Renard sat down on the coffer, legs outstretched, spine propped against the wall, and watched Elene and the baby. Only a few candles were burning on the small pricket, their glimmer diffusing into a dull, grainy gold. Elene’s exposed skin gleamed softly. The baby’s hair had the sheen of pale, pure gold against Elene’s jet black, of which a strand was clutched tightly in Hugh’s small fingers.

Renard swallowed. It was a sight to gladden the eye, but somehow it brought a lump to his throat, and not all of it was paternal tenderness. ‘I thought Henry would have come,’ he said in a tired voice. ‘The weather has been clear, and I expressly invited him.’

Elene glanced from her absorption with the baby. ‘Perhaps the wound is still too deep and new,’ she suggested. ‘Perhaps to see me with a child …’ She left the sentence hanging in midair.

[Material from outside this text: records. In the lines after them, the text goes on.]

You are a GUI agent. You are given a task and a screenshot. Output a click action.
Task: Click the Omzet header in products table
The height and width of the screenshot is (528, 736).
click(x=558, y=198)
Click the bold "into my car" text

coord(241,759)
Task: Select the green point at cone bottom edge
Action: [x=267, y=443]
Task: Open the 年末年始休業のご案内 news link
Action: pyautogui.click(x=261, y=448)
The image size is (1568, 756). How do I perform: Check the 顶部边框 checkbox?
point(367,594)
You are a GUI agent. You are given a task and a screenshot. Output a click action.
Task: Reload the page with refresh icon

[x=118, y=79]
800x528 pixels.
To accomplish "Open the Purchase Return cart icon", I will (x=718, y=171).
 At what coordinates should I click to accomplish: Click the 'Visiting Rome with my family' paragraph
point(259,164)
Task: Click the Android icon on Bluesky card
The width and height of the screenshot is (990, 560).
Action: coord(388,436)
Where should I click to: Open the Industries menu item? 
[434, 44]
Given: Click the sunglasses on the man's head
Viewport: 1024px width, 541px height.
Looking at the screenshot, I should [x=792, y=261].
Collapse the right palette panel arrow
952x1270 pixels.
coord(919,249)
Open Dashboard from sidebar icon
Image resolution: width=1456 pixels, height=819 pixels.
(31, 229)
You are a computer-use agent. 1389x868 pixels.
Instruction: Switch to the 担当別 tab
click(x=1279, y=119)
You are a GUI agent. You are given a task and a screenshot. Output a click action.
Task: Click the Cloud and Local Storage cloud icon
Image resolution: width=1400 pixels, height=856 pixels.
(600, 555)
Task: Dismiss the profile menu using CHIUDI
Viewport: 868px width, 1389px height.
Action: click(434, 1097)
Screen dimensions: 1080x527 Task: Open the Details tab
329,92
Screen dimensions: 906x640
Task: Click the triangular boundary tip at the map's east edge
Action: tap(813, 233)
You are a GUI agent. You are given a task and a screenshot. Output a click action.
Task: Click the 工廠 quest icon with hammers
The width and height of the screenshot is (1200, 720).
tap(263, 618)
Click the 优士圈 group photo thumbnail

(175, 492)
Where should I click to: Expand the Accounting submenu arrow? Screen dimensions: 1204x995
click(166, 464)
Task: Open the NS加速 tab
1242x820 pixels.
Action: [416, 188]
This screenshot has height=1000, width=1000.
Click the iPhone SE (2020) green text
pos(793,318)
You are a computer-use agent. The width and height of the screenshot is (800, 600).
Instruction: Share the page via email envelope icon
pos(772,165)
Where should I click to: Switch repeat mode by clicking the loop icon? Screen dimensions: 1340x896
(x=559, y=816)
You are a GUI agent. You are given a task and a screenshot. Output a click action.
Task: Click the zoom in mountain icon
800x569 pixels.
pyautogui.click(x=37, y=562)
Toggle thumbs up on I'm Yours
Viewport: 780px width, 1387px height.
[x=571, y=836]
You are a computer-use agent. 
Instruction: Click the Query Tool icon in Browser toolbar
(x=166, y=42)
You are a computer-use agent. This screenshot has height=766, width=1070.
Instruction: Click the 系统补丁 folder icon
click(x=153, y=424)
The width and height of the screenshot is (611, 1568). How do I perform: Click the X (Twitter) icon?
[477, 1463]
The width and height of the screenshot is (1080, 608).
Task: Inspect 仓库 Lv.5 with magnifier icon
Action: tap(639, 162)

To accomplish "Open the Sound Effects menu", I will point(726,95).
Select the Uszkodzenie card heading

He shrugged. ‘Maybe so. I thought that by now he would have come around. William’s in the enemy camp but he still managed to send good wishes and a christening gift through a Welsh carrier.’

‘Distance and differences of opinion do not separate the similarities between you and William,’ she said shrewdly. ‘You and Henry, even when you were smiling at each other never really scratched beneath the surface.’

Renard snorted and looked away, but was well aware that she spoke the truth. ‘Even so,’ he reiterated heavily, ‘I thought that he would come.’

She watched him sit down before the hearth in the chair that had been his father’s. His face was expressionless, but there were fine lines bracketing his mouth-corners where he had been smiling without being in the least amused. She could sense the tension in him, straining on a tight leash.